We can use two pointers, where one is ahead of the other by n nodes. When the front pointer reaches the end, the rear pointer will be just before the node to remove.

Steps

  • Initialize two pointers, ‘first’ and ‘second’, both pointing to a dummy node whose next points to head.
  • Advance the ‘first’ pointer by n + 1 steps to create a gap of n nodes between the two pointers.
  • Move both pointers at the same pace until ‘first’ reaches the end of the list.
  • At this point, ‘second’ will be pointing to the node just before the one we need to remove.
  • Adjust the pointers to remove the node from the list.
  • Return the next node of the dummy node as the new head of the list.
python
class ListNode:
    def __init__(self, val=0, next=None):
        self.val = val
        self.next = next

def removeNthFromEnd(head: ListNode, n: int) -> ListNode:
    dummy = ListNode(0)
    dummy.next = head
    first = dummy
    second = dummy
    
    for _ in range(n + 1):
        first = first.next
    
    while first:
        first = first.next
        second = second.next
    
    second.next = second.next.next
    return dummy.next

Complexity

  • Time: O(L), where L is the length of the list. We make one pass.
  • Space: O(1) for the dummy node approach.

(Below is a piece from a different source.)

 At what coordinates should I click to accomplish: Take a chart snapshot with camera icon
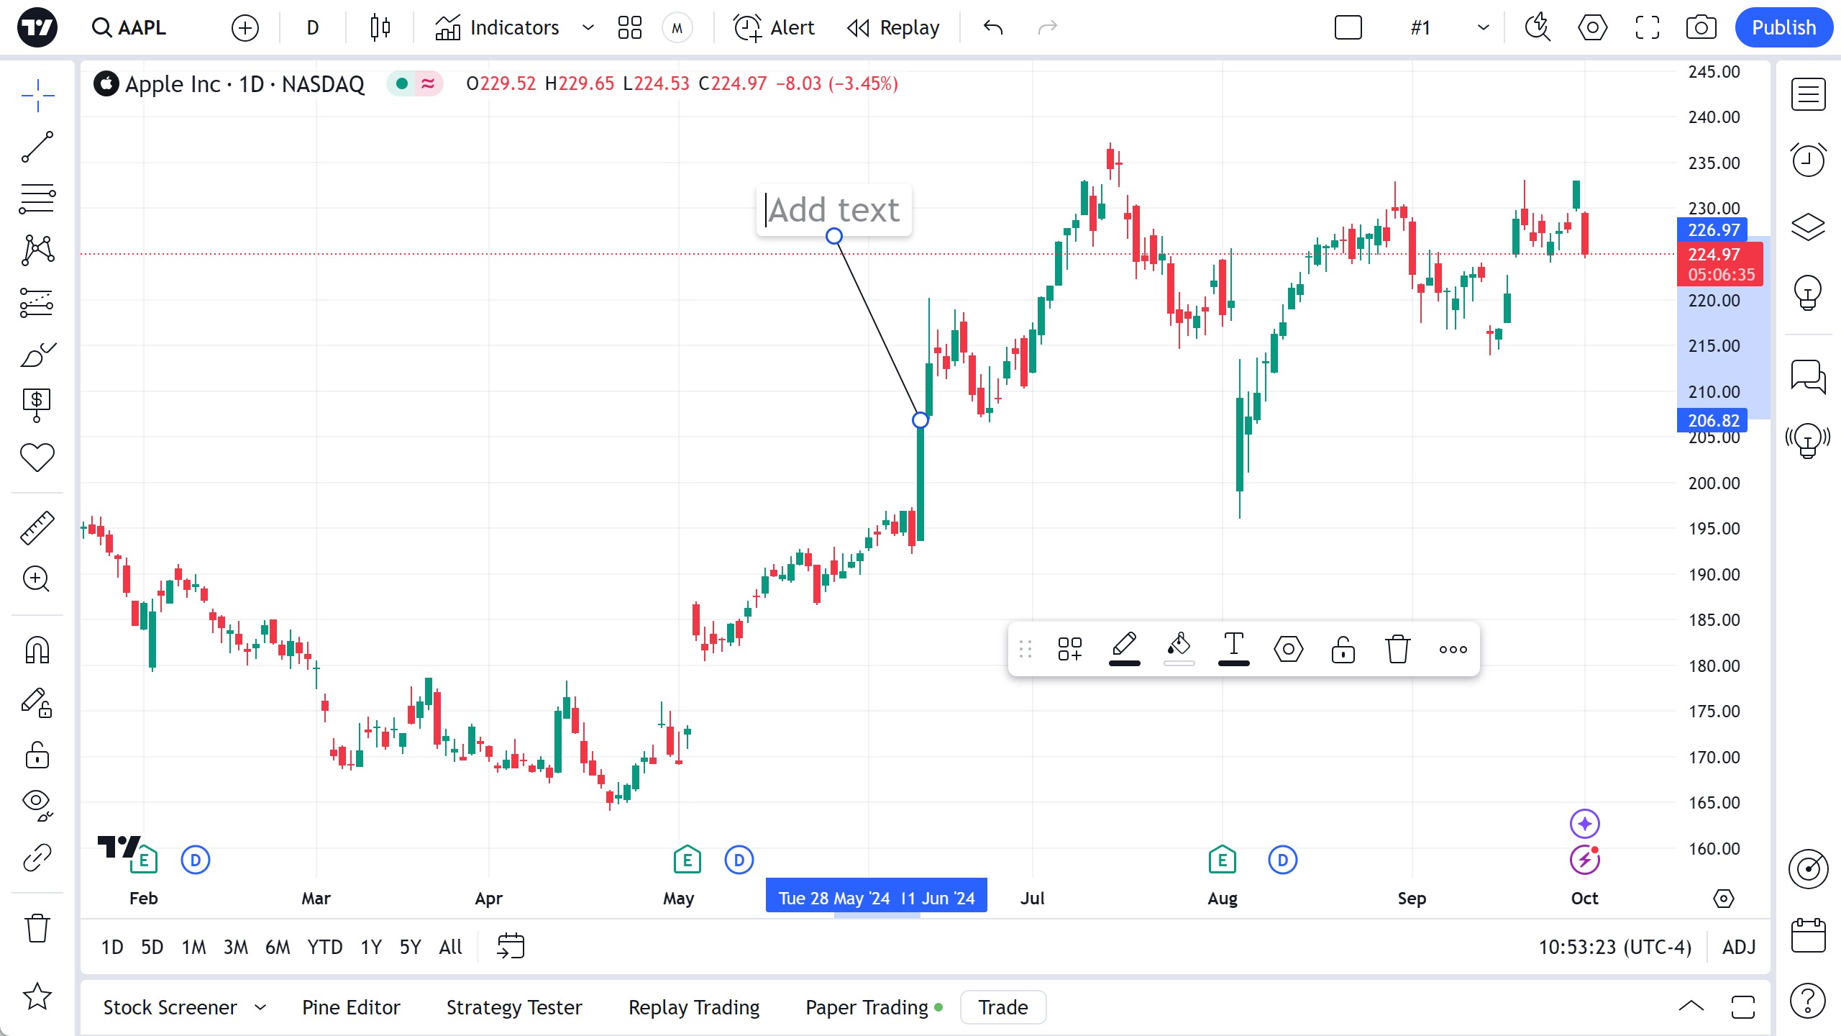[1701, 28]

No extra space is used.
  • Notes: This approach is optimal as it only requires a single pass over the list and uses constant extra space.

Recursive Approach

Intuition

We can solve this problem by using a recursive traversal to the end of the list.

Steps

  • Define a recursive helper function that traverses to the end of the list.
  • As we return from the recursion, count the nodes from the end.
  • When the count matches n, we know that the next node is the one to be removed.
  • Adjust the pointers accordingly in the recursive call path.
  • Handle the special case where the head node itself is to be removed by passing a reference to the head or using a dummy node.
  • This is a clever but less common approach due to its space complexity.
python
class ListNode:
    def __init__(self, val=0, next=None):
        self.val = val
        self.next = next

class Solution:
    def removeNthFromEnd(self, head: ListNode, n: int) -> ListNode:
        def helper(node: ListNode) -> int:
            if not node:
                return 0
            count = helper(node.next)
            if count == n:
                node.next = node.next.next
            return count + 1
        
        dummy = ListNode(0)
        dummy.next = head
        helper(dummy)
        return dummy.next

Complexity

  • Time: O(L), where L is the length of the list.
  • Space: O(L) due to the recursion stack.
  • Notes: While this approach works, it’s less efficient in terms of space and is not generally preferred in an interview setting where optimal space complexity is often desired.